Brasil pode processar urânio para Teerã

No Irã, Amorim diz que consideraria proposta de fornecer combustível nuclear

, O Estado de S.Paulo

28 de abril de 2010 | 00h00

O ministro das Relações Exteriores, Celso Amorim, afirmou ontem que o Brasil está disposto a considerar a possibilidade de enriquecer urânio para o Irã em território brasileiro. Em visita ao país, o chanceler pediu ainda para Teerã dar garantias de que seu programa nuclear não tem fins militares e pediu "flexibilidade" às partes envolvidas nas negociações.

"Até o momento, não recebemos nenhuma proposta nesse sentido, mas se recebermos uma consideramos que poderia ser examinada", afirmou Amorim sobre a possível troca de combustível. "O Irã tem o direito de manter atividades nucleares pacíficas, mas a comunidade internacional deve receber garantias de que não haverá violação nem desvios para o uso em fins militares", disse o ministro.

A proposta da ONU prevê que o Irã entregue 70% de seu urânio enriquecido a 3,5% para transformá-lo, na Rússia e na França, em urânio enriquecido a 20% - grau para que possa ser usado como combustível nuclear.
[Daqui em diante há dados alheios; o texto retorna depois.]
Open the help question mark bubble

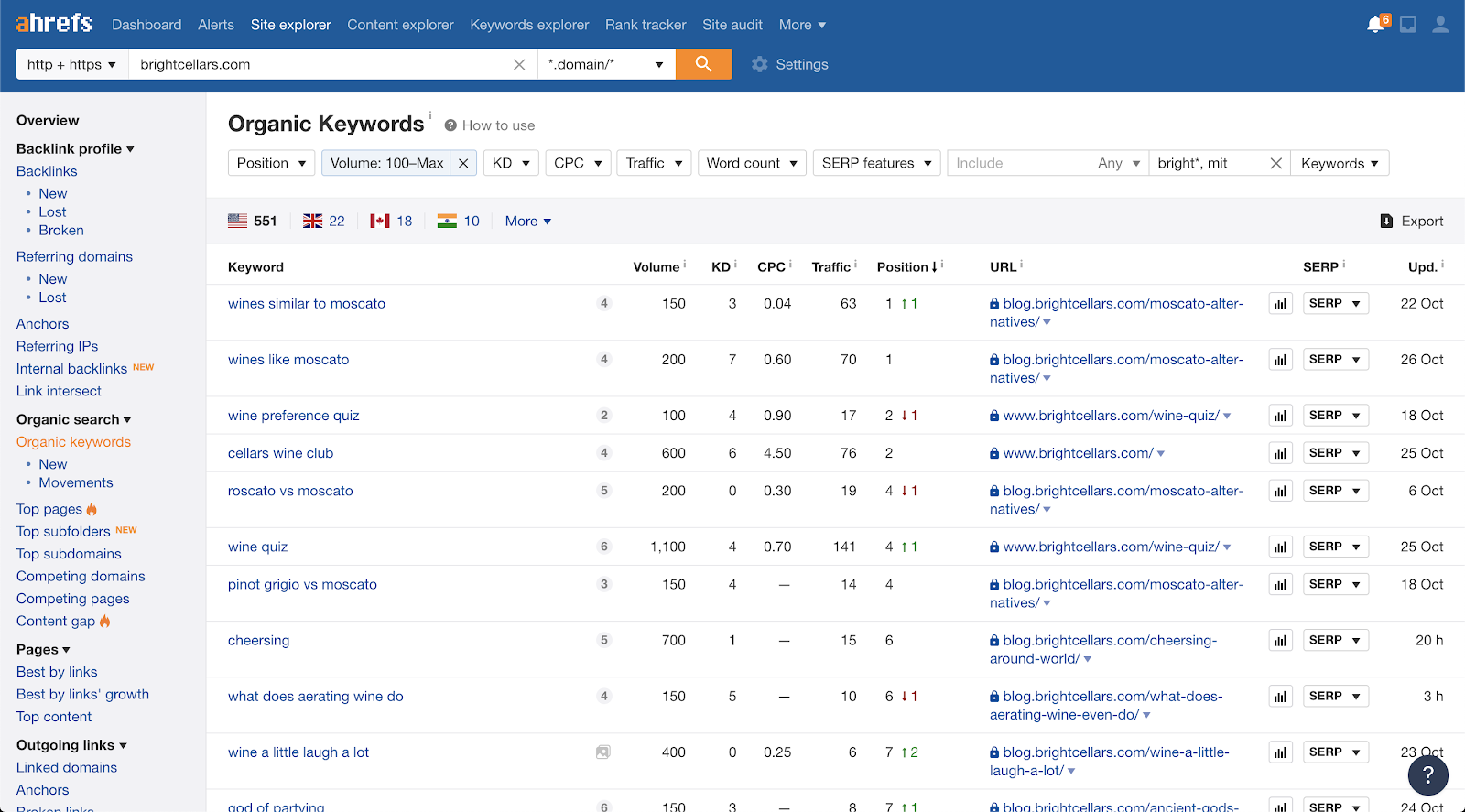tap(1427, 776)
Teerã recusou a proposta, exigindo que a troca seja simultânea e em seu território.

Questionado se a troca poderia ocorrer na Turquia - que faz parte da Organização do Tratado do Atlântico Norte (Otan), é vizinha do Irã e membro temporário do Conselho de Segurança da ONU - Amorim disse acreditar que isso provavelmente seria parte do acordo.

O presidente do Irã, Mahmoud Ahmadinejad, disse que seu país e o Brasil devem trabalhar em conjunto para criar uma "nova ordem mundial mais justa", segundo a agência de notícias Irna. O chanceler está no país para preparar a visita do presidente Luiz Inácio Lula da Silva, dia 15.